Os esboços que anteciparam a elaboração de Guernica permitem entrar no
estúdio-laboratório de Picasso. Seguindo suas intuições ao estilo de Morelli, Ginzburg
retraça os caminhos da arte neoclássica que se desenvolveu no mundo cristão e
ocidental e, por meio de semelhanças e repetições encontra uma série de relações
entre diversos pintores: a posição dos corpos, distribuição da imagem e referências a
símbolos mitológicos, reconhecendo “citações” de outros artistas em diversas pinturas
(GINZBURG, 1989).
Os temas clássicos se repetem na história, como, por exemplo, a representação
da morte de Caio Graco (reformador romano), pintada no século XVIII em homenagem
a um jacobino guilhotinado por tentar derrubar o Diretório, pintado por Topino-Lebrun
(também guilhotinado posteriormente em 1800).
Essa descrição entra como hipótese, mas não conclusiva, das possíveis influências
que Picasso teria ao pintar Guernica, especialmente pela presença de Picasso em Paris
em 1912 em companhia de Georges Braque. O quadro Estúdio com cabeça de gesso seria
a antecipação de Guernica que combinava o cubismo com referências da Antiguidade
Clássica.
Guernica foi uma obra de resistência ao fascismo, e, dentro do plano ideológico
estabelecido na arena da exposição, marcou bem sua posição, não se sujeitando as
inclinações dos países totalitários. O fascismo deveria ser derrotado na esfera das
artes, o que remete à Guernica e à arte moderna.
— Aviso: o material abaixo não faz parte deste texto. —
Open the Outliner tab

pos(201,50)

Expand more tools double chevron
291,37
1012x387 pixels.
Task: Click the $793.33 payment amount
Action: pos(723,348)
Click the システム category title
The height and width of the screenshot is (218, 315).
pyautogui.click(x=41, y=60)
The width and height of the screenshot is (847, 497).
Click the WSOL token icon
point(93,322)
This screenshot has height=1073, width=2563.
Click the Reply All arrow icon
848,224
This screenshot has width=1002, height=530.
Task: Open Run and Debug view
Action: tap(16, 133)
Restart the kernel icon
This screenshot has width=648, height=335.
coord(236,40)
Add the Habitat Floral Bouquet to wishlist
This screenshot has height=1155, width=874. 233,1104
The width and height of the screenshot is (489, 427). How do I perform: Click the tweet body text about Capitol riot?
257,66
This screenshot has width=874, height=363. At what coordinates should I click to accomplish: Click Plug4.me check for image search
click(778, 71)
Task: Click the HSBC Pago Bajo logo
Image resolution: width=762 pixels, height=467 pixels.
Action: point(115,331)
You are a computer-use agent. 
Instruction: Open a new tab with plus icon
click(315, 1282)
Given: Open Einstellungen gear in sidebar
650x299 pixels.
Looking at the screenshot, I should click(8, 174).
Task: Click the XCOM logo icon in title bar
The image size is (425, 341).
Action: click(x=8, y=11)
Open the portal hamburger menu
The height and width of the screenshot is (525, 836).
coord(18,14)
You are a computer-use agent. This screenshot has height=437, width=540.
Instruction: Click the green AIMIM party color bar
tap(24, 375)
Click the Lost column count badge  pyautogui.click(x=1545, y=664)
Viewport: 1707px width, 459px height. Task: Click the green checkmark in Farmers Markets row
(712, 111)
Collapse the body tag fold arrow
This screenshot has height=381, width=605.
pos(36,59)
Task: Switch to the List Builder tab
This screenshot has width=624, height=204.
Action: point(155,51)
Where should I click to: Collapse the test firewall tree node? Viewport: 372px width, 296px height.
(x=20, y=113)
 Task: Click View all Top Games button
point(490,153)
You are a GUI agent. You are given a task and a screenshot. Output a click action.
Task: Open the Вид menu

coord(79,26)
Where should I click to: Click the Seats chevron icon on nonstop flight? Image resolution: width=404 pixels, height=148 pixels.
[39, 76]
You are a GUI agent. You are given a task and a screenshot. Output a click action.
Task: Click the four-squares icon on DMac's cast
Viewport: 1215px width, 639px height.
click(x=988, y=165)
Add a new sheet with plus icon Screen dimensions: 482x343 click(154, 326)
Concluindo esta pequena apresentação do livro, vemos que a relação entre
iconografia e política é pensada por diferentes dimensões, centrada na trajetória
individual de cada uma, de sua autoria aos seus interlocutores. Estas interlocuções
também estão em consonância com a própria marca de Carlo Ginzburg, cuja formação
intelectual o faz um historiador capaz de intensos diálogos com diferentes disciplinas.
Medo, reverência, terror é mais um resultado desta característica, que o torna um
importante ícone na história da historiografia, especialmente para temas culturais.
Referências:
GINZBURG, Carlo. Medo, reverência, terror: Quatro ensaios de iconografia política. São
Paulo: Companhia das Letras, 2014.
______. Sinais: raízes de um paradigma indiciário. In: Mitos, emblemas, sinais – morfologia
e história. São Paulo: Companhia das Letras, 1989.
LIMA, Henrique Espada. A micro-história italiana: Escalas, indícios e singularidades. Rio
de Janeiro: Civilização Brasileira, 2006.